We recently had a node where the platform owner asked us to disable CPU and Memory utilization data collection. The node is still polled by SNMP and we are still collecting other statistics (disk and interface stats, etc.) but not CPU and memory usage. To remove the stats we did a 'List Resources' and unchecked the 'CPU and Memory' check box. Easy as pie, right?
A few days later the platform team complained that they were still getting CPU load alerts. How could that be? Granted, our CPU alerts were the The Ultimate CPU Alert (care of adatole) but we didn't have any current CPU or memory usage data. Why would this alert trigger? We did some digging and this is what we found:
1) The CPULoad_Detail table contains a detailed collection of the CPU and memory usage for the node for up to the last 192 hours (8 days -- depending when the roll-up jobs run). The last values in the CPULoad_Detail.AvgLoad and CPULoad_Detail.AvgPercentMemoryUsed were 98 and 16.0877 respectively.

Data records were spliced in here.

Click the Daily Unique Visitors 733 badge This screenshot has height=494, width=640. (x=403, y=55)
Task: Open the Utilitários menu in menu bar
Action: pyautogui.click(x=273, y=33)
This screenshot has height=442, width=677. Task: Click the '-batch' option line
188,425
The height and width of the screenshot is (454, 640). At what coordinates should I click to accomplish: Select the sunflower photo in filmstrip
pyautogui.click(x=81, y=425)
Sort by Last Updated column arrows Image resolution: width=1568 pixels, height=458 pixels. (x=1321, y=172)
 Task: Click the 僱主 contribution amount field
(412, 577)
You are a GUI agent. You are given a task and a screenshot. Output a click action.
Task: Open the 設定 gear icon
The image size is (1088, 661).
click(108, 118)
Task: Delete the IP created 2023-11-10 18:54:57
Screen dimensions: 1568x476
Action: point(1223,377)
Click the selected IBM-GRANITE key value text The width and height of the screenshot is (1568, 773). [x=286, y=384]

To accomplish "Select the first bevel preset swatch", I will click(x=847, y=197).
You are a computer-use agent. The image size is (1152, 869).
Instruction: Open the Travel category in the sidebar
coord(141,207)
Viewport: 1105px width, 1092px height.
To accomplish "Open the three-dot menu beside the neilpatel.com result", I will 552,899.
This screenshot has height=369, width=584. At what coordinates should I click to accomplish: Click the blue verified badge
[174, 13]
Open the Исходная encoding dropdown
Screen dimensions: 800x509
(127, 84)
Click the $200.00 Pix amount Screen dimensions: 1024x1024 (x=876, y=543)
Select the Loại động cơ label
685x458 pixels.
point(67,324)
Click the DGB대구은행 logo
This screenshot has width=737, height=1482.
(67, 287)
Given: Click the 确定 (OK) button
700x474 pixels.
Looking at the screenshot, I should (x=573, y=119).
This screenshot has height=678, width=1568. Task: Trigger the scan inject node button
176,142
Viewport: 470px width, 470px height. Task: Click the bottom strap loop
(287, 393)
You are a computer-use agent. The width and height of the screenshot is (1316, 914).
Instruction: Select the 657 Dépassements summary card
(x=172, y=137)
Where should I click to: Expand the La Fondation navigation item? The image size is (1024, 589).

2) The Nodes table contains data from the LAST entry in the CPULoad_Detail table, specifically it has the nodes.CPULoad (=CPULoad_Detail.AvgLoad) and the Nodes.PercentMemoryUsed (=CPULoad_Detail.AvgPercentMemoryUsed)
3) The gauges on the nodes view show the values from the Nodes table for CPU and memory utilization (average) from the Nodes table
A couple of outstanding questions:
1) Once the data from the CPULoad_Detail table has been rolled up to the CPULoad_Hourly table and, since we are no longer updating the CPULoad_Detail table for this node, will the data in the Nodes table for Nodes.CPULoad and Nodes.PercentMemoryUsed clear?
2) If the values in the Nodes table do not clear, is there any way to clear those values without deleting and re-adding the nodes (without the CPU and memory of course)
3) Thoughts on modifying The Ultimate CPU Alert (and likely The Ultimate CPU Alert ... for Linux! since it is built on the same logic) to capture aged data? It could be something as simple as a datediff on the most recent entry in the CPULoad_Detail table where the value > Nodes.StatCollection.
Case 737340 is opened with support for this one. The first response was to delete the node and re-add it with the CPU and memory but I've asked for an alternative so we don't lose the historical data. Last resort, I'll delete and re-add.